Même si un train à grande vitesse n’est pas aussi rapide qu’un avion, quand nous ralentissons le rythme de vie en donnant plus de temps libre aux gens, la compensation peut ne pas paraître si mauvaise. Le confort de monter simplement dans un train au lieu de passer par le système d’enregistrement d’un aéroport, ou de prendre un autobus gratuit sans passer par des tourniquets et acheter des billets, aide à modifier les comportements et à gagner le consentement de la population.

Quand le capitalisme offre un avantage, celui-ci comporte un prix, tant pour la clientèle que pour l’environnement. Les salades pré-coupées s’avèrent commodes dans un monde où nous avons peu de temps pour les tâches domestiques, mais elles coûtent davantage et comportent un excès d’emballages en plastic. Une stratégie écosocialiste crée des avantages de nature différente, en fournissant une infrastructure publique verte rendant la vie plus facile et meilleure marché pour les travailleur.euse.s, en conciliant les besoins des personnes et de la nature dans la transition écologique.

Vu que nous devons freiner et nous adapter rapidement, la transition écologique gagnera seulement cette course contre le temps si elle génère aussi du temps par la réorganisation de la production et de l’environnement dans lequel nous vivons.

Certaines choses viennent d’abord

Notre stratégie est aussi inégale et combinée. Nous comprenons que le capitalisme a impulsé l’inégalité sur la planète et que le colonialisme continue d’influencer l’avance industrielle et la division internationale du travail. Le sous-développement du Sud global se combine avec l’avance du Nord global.

Quand le sociologue brésilien Florestan Fernandes explique ce phénomène, il souligne que la persistance du capitalisme dépendant dans les pays de la périphérie fait partie d’un calcul capitaliste : le développement du capitalisme dans les marges finit par être dissocié des structures démocratiques et favorise l’établissement d’autocraties. L’intervention impérialiste contribue à tirer profit du déficit démocratique au profit des intérêts d’États plus puissants, s’il convient d’installer des dictatures, comme cela a été la routine en Amérique latine, ainsi qu’en Afrique et au Moyen Orient.

Cette division centre-périphérie a aussi de profondes implications écologiques. Le Climate Action Tracker calcule que le monde atteindra les 2.7° de réchauffement à la fin du siècle en cas de maintien des politiques actuelles. Le pacte pour le climat (Glasgow) de 2021 a échoué une fois de plus dans ses promesses et ses coupes plus radicales. Les politiques actuelles ne sont pas seulement diluées, mais il existe aussi une brèche dans leur application qui conduira à des résultants bien pires et inégaux.

L’Anthropocène peut être considérée comme le fruit de l’intervention humaine, mais de manière asymétrique. Les pays les plus riches ont davantage de responsabilité historique dans le changement climatique que les pays moins développés. Our World in Data calcule que les USA, le Royaume Uni et les 27 membres de l’Union européenne émettent 47 % des émissions mondiales. De plus, bien que le changement climatique affecte toute la planète, les pays les plus pauvres sont moins préparés pour s’adapter à ses effets.

Section des données:
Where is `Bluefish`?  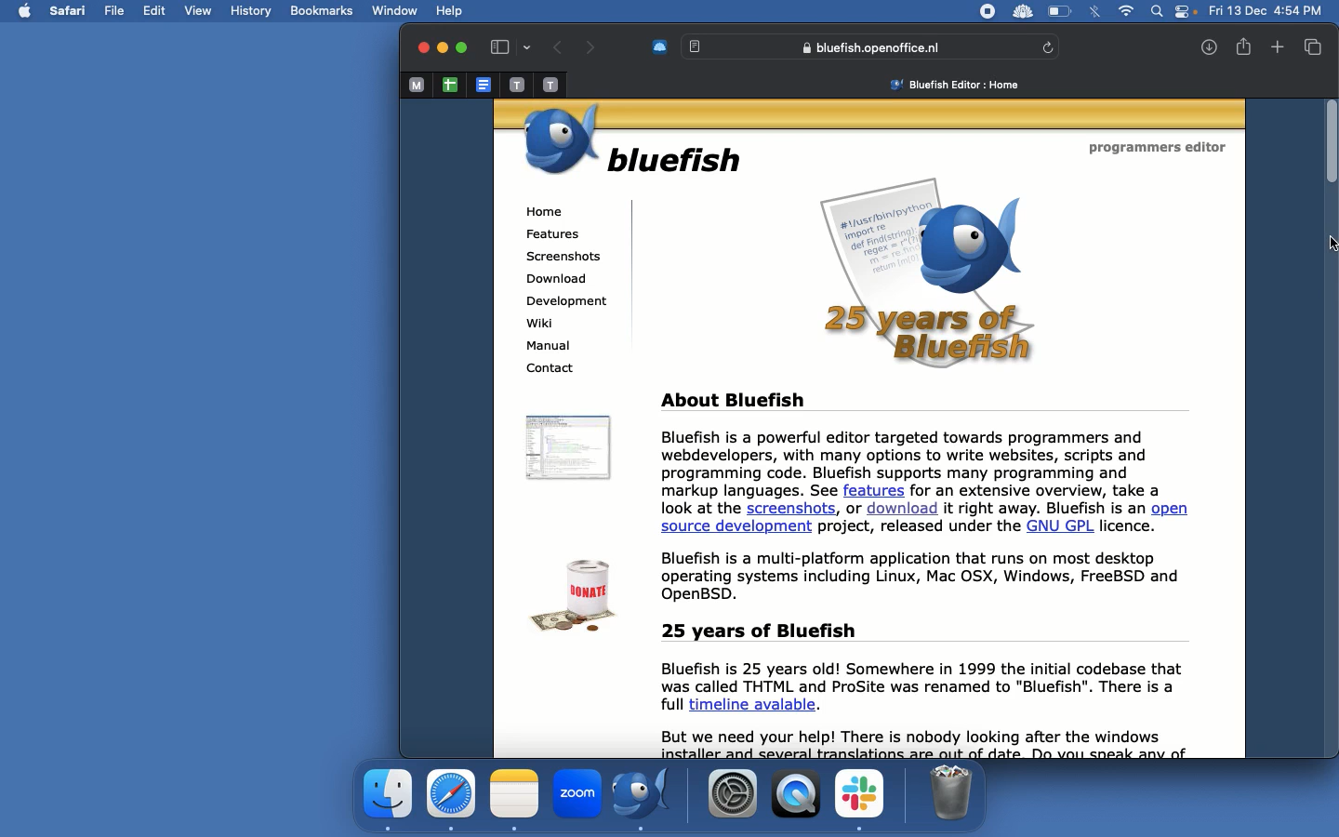
Bluefish is located at coordinates (650, 794).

Exercice A: Traduisez en anglais la phrase suivante du texte sur la transition écologique : « Le sous-développement du Sud global se combine avec l’avance du Nord global. »
Exercice B: Poursuivez le texte sur la transition écologique en rédigeant la suite qui vient après sa dernière phrase.

Résultat A: The underdevelopment of the Global South is combined with the advancement of the Global North.

Résultat B:
Raison pour laquelle les pays les plus riches devraient assumer la plus grande partie des coûts de la transition écologique. Les programmes nationaux de GND doivent se financer par des fonds publics et les plus riches devraient payer davantage d’impôts. Les menaces de licenciements, de réduction d’effectifs et de tentatives de transférer la charge sur les consommateurs doivent être combattus grâce à une alliance solide entre les organisations de travailleur.euse.s et le mouvement écologique.

De plus, les mécanismes internationaux doivent garantir aux pays les plus pauvres l’accès aux fonds, aux exemptions de brevets pour des technologies clés et l’appui technique pour leur propre ensemble de programmes. Nous devons aller au-delà du financement vert et des promesses faites à l’ONU, vu que leur caractère volontaire a donné lieu jusqu’ici à un degré d’application décevant.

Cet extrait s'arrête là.